Then came a pause in the campaign which lasted from the 1st to the 20th of June. During all this time MacClellan kept his army divided by the Chickahominy for the same reason that had at first led him to occupy both sides of the stream. The key to a strategy that seems so unnecessarily dangerous lay originally in the hope he still had of drawing MacDowell's corps from the front of Washington to his aid by a land march, when he proposed to be ready to meet him, and aid its flanking movement by extending his right. Lincoln not only promised to spare it, but would no doubt have done so but for the genuine alarm created at Washington, at this crisis of the war, by Jackson's famous successes in the Shenandoah Valley campaign against the three divided Federal forces; forces which were to have overwhelmed him and captured his army, but which he beat with rapid successive strokes, such as for brilliant illustration of genius in war may fitly be compared with the wonderful efforts made by Napoleon in 1814, when with a handful of way-worn men, he for a time kept the allies from approaching Paris.

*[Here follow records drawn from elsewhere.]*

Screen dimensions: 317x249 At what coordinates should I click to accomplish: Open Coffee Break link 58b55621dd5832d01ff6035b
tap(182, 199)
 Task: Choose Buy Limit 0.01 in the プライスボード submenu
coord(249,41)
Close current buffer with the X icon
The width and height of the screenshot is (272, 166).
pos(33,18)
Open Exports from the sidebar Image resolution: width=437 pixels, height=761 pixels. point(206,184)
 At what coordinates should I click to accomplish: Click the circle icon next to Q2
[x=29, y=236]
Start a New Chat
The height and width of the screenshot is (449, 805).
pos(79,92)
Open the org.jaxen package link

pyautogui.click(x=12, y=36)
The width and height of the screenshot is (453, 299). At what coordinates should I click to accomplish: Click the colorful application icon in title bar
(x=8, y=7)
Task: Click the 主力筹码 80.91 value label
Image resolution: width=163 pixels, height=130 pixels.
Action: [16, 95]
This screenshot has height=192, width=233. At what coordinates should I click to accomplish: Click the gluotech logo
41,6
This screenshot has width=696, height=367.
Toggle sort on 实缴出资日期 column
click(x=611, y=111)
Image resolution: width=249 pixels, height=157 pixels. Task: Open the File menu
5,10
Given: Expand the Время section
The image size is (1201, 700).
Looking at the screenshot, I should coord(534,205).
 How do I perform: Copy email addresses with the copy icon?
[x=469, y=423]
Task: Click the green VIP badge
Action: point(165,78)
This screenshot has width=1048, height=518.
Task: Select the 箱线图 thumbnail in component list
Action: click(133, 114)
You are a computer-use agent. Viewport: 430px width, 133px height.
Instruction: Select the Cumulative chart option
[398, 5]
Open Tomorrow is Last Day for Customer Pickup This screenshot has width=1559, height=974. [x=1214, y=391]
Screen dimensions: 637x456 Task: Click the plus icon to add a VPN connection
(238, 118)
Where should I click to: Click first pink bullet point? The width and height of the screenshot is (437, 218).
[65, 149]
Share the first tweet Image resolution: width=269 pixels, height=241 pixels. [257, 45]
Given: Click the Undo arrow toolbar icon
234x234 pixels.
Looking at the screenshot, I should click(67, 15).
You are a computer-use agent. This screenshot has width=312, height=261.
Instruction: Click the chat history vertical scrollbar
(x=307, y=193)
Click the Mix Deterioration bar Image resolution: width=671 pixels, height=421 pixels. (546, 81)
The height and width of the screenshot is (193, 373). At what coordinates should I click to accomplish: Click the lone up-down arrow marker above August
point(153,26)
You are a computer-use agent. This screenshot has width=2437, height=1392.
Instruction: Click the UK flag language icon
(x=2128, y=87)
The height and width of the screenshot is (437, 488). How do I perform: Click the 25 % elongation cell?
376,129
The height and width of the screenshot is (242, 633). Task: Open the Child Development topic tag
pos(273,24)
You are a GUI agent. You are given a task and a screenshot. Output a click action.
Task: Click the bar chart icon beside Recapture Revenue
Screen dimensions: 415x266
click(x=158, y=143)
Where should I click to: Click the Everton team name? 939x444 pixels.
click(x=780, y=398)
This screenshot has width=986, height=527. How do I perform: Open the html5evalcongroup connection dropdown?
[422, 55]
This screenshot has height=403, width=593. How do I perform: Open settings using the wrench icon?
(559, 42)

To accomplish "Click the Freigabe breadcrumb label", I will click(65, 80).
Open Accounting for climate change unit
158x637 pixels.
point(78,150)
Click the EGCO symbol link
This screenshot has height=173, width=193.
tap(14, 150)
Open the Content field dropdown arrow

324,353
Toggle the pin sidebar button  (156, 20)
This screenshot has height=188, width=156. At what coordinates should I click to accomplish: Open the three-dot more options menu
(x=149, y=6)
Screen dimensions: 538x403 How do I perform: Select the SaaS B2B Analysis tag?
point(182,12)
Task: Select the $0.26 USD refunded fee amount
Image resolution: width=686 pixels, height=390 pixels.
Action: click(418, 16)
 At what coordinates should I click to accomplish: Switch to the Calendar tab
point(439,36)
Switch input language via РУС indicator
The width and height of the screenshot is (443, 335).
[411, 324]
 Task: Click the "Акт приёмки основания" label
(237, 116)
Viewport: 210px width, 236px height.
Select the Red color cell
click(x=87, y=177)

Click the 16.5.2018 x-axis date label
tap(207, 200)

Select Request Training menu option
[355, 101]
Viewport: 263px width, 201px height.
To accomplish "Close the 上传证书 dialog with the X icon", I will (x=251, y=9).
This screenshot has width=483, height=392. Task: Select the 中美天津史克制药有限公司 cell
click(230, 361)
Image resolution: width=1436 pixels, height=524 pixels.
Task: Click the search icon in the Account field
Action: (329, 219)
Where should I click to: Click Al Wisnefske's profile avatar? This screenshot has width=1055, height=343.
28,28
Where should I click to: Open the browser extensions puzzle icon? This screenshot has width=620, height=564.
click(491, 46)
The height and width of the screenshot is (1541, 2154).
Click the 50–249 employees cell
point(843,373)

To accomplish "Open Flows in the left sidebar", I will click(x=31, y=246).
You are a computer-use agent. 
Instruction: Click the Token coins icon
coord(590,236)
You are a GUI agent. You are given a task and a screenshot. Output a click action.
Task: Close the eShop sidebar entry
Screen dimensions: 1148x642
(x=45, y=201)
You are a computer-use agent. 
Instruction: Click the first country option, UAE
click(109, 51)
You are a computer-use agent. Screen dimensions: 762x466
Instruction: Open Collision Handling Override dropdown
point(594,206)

When the hope of MacDowell's aid faded away, and Lincoln and his War Secretary grew alarmed afresh for their capital, MacClellan still found it necessary to hold a portion of his army well to the north to cover the single line of supplies which brought him provisions by the railroad from York River, and which had recently been seriously threatened by Stuart's cavalry. All this time MacClellan's inaction seems to need excuse, since the Confederate force covering Richmond was much weaker than his own; but, on the Comte's showing, the ceaseless and judicious activity displayed by the new Confederate commander, Lee, along various points of the Federal front, completely deceived his opponent on this head, and also completely concealed the weakness of the works of Richmond behind him, which were by no means of the formidable nature that was supposed in the Federal camp. There was a distinct mistrust, we are told, of the powers of the army for

direct attack, as compared with those it could put forth in intrenchments and works of approach-and a feeling of this sort was unfavourable to action. Corinth had just fallen in the West to a long and tedious series of operations conducted by Halleck on the principles of the engineer rather than those of the general; and men asked themselves whether it were not best after all to enter a place abandoned by the enemy than to take a ruined work at a heavy cost. The throwing up of lines of cover, and the burning of powder, many of the Federal generals believed at this time, might be so managed as to make success with superior numbers assured, and so spare the risk there must always be in a supreme struggle for the mastery. MacClellan, we must believe, was under the influence of the sentiments his former aide-de-camp freely ascribes to those around him; for the fourth week since the indecisive battle of Fair Oaks was entered on without further result than the retention of the ground held within a few miles of the Confederate capital, while the hoped-for cooperation from Washington was awaited. But on the 24th of June news brought by a deserter made it certain that Jackson and his corps were far advanced on the march towards Richmond, and it needed no inspiration to foretell that their arrival would put an end to this state of inaction.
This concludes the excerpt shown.